Поддакивал-то поддакивал, однако поменять билеты не предлагал, хотя теоретически вполне мог позвонить на работу и договориться о двух-трех дополнительных днях отпуска, обычно ему шли навстречу и сейчас скорее всего пошли бы. Но об этом даже думать не хотелось. Нет уж, едем домой. По крайней мере, дома можно будет выспаться. А там, глядишь, все как-нибудь встанет на свои места.
* * *
В последний вечер он наконец расслабился. Не столько от бутылки легкого полусухого сидра, распитой на двоих в маленьком темном кафе, которое виделось Ларке пустым старомодным офисом, чем-то вроде конторы стряпчего из романов Диккенса, сколько от сознания, что вечер – последний. Завтра днем самолет домой.
И Ларка тоже расслабилась. По крайней мере, перестала делать вид, что все отлично. Открыто грустила, что пора уезжать. Даже всплакнула над третьим бокалом – боже, как жалко! Гуляла бы здесь еще и гуляла, глядела бы и глядела. Никогда раньше такого не было, чтобы уехать домой из чужого города, даже самого распрекрасного, – все равно что кусок сердца от себя оторвать.
Ее слезы его совсем не пугали. Он терялся перед Ларкиной притворной веселостью, зато прекрасно знал, что делать с честной печалью: обнимать, целовать кончики пальцев, сочинять планы будущих путешествий, один другого соблазнительней, говорить: «Ах ты рева-корова, бедный мой заяц, не нагулялась, не наигралась, а злой муж уже волочет домой, ничего-ничего, реви на здоровье, я тебя и с красным носом люблю, с красным почему-то даже больше, наверное, это такое изысканное извращение, тебе со мной крупно повезло», – и смотреть, как она смеется сквозь слезы, ощущая себя натурально спасителем сказочной принцессы, победителем всех злых драконов и великанов, без пяти минут загорелым блондином, кем же еще.
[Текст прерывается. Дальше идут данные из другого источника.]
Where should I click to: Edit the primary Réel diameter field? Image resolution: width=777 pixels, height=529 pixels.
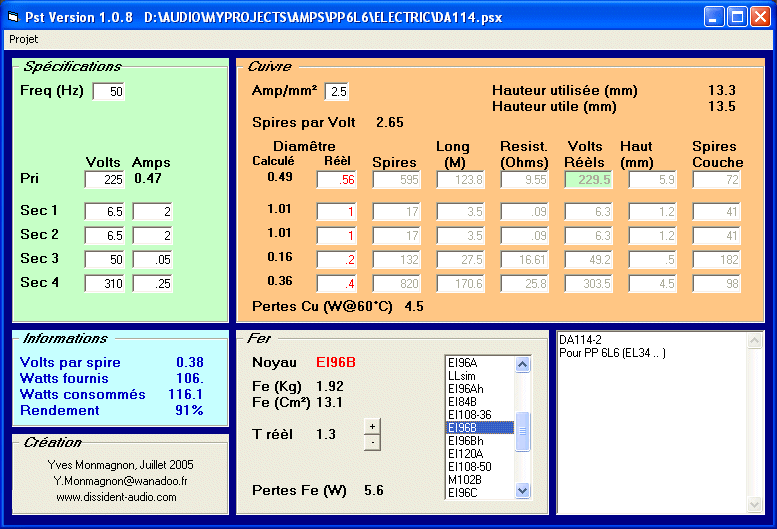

Домой, то есть в съемную квартиру, возвращались неторопливо, целуясь во всех подворотнях, как подростки, которым больше некуда деваться, петляли по городу такими причудливыми кругами, что в какой-то момент он перестал понимать, куда они забрели; одно утешение, что город довольно маленький, рано или поздно, то есть через пять или двадцать минут, непременно объявится какой-нибудь знакомый ориентир, а времени у них впереди – почти вечность. Целая долгая осенняя ночь, на удивление теплая и сухая, с чем-чем, а с погодой им в эту поездку удивительно повезло.
* * *
– А вот этот зайчик мне знаком! – вдруг сказала Илария, указывая, конечно же, вовсе не на зайчика, откуда бы ему тут взяться, а на закрытый сейчас газетный киоск.
Строго спросил:
– Что за зайчик? С кем это ты тут знакомишься, стоит мне отвернуться? И кстати, молилась ли ты на ночь, легкомысленная женщина? И если да, то кому?